Le jeune homme reconnut alors le cosmos de Minos et obtempéra avec soulagement. Son amant portait fermement l'enfant sous les fesses et l'avait plaqué contre lui tout en le berçant, tandis que de l'autre main il tenait le Balrog. Rune s'affala sur sa chaise et contempla le Griffon calmer le bébé.
« Comment tu as fais ça ? murmura-t-il lorsque plus un pleur ne se fit entendre.
-J'ai été père de famille autrefois, répondit le Juge en s'asseyant à son tour. Kagaho est venu me prévenir, j'ai bien fait de le suivre. Tu peux m'expliquer ce qu'un bébé fait dans la bibliothèque des Enfers ?
-Si je le savais… répliqua Rune amèrement. Je l'ai trouvé tout à l'heure, par terre.
-Par terre ? répéta Minos avec scepticisme. Comme ça, sans un mot, sans rien ?
-Juste ce tissu, compléta son second en tendant le linge. Rien d'autre à part de la bave. »
Le Griffon fronça les sourcils, intrigué, tout en berçant l'enfant qui finit par s'endormir contre lui. Finalement, il soupira :
« On ne peut rien faire pour le moment, et je dois retourner au conseil. Il va falloir que tu t'en occupes d'ici à ce que je revienne.
-Pardon ? se récria le Balrog. Par Hadès, je n'ai qu'une envie et c'est de le jeter par la fenêtre ! Je ne sais pas m'occuper des enfants, Minos, et l'expérience de tout à l'heure l'a démontré !
-Ce n'est que jusqu'au déjeuner, tenta son amant.
-C'est dans trois heures, Minos ! Trois heures ! Je ne tiendrais jamais !
-Il le faudra, rétorqua le Juge en se levant. C'est un ordre, Rune. Est-ce que tu comprends que cet enfant est vivant ?
-J'avais remarqué, merci.
-Un être vivant aux Enfers, Rune ! reprit Minos avec sévérité. C'est interdit. »
Le Balrog resta silencieux, saisissant les implications que sa découverte soulevait. Le Griffon continua, plus calmement :
« Quelqu'un a outrepassé la loi des Enfers en amenant cet enfant ici. Je dois mettre notre Seigneur au courant, puis il faudra que nous retrouvions le fautif. En attendant, quelqu'un doit s'en occuper et nous sommes les seuls au courant. Je préfèrerais que ça ne s'ébruite pas, en tout cas pas avant que notre Seigneur le sache. Tu comprends ?

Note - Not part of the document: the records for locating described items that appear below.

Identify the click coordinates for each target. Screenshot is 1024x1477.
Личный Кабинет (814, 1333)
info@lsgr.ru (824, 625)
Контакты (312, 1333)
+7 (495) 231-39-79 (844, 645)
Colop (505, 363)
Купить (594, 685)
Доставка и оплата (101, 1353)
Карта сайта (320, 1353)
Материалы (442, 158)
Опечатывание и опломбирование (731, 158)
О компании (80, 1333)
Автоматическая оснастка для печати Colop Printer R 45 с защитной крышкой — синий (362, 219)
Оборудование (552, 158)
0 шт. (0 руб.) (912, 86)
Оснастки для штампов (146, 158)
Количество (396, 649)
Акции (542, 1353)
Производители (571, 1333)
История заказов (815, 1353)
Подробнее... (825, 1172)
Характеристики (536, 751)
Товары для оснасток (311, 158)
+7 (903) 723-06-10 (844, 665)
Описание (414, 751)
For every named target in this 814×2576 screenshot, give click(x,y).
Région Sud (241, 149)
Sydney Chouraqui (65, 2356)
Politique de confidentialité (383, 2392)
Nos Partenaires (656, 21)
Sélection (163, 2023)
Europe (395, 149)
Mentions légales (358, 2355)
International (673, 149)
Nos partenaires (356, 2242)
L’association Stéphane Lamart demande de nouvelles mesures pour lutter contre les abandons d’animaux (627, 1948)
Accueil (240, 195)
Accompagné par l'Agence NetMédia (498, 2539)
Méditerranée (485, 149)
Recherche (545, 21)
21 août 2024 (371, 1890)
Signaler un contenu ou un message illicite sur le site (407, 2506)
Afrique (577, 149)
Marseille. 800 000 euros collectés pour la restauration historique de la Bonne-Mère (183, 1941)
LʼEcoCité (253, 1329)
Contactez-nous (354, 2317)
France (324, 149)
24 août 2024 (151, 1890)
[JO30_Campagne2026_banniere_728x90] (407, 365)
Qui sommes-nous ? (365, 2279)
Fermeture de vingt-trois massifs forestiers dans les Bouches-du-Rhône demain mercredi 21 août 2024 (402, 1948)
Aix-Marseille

-Evidemment, soupira Rune. Très bien, je vais essayer. Mais seulement jusqu'à ce midi ! prévint-il.
-Merci mon amour » chuchota Minos en déposant un baiser sur les lèvres de son compagnon.
Le Griffon décolla le bébé de sa chemise, à laquelle il était fermement accroché, et le tendit à son amant. Rune s'en saisit avec réticence et le cala tant bien que mal dans ses bras. Minos esquissa un sourire puis ajouta :
« Je ferais le plus vite possible. Bon courage. »
Il quitta la bibliothèque avant que son second n'ait pu dire quoi que ce soit. Rune poussa un soupir et regarda le bébé endormi, se préparant mentalement aux heures qui le séparaient du déjeuner. Elles lui parurent soudain très, très longues.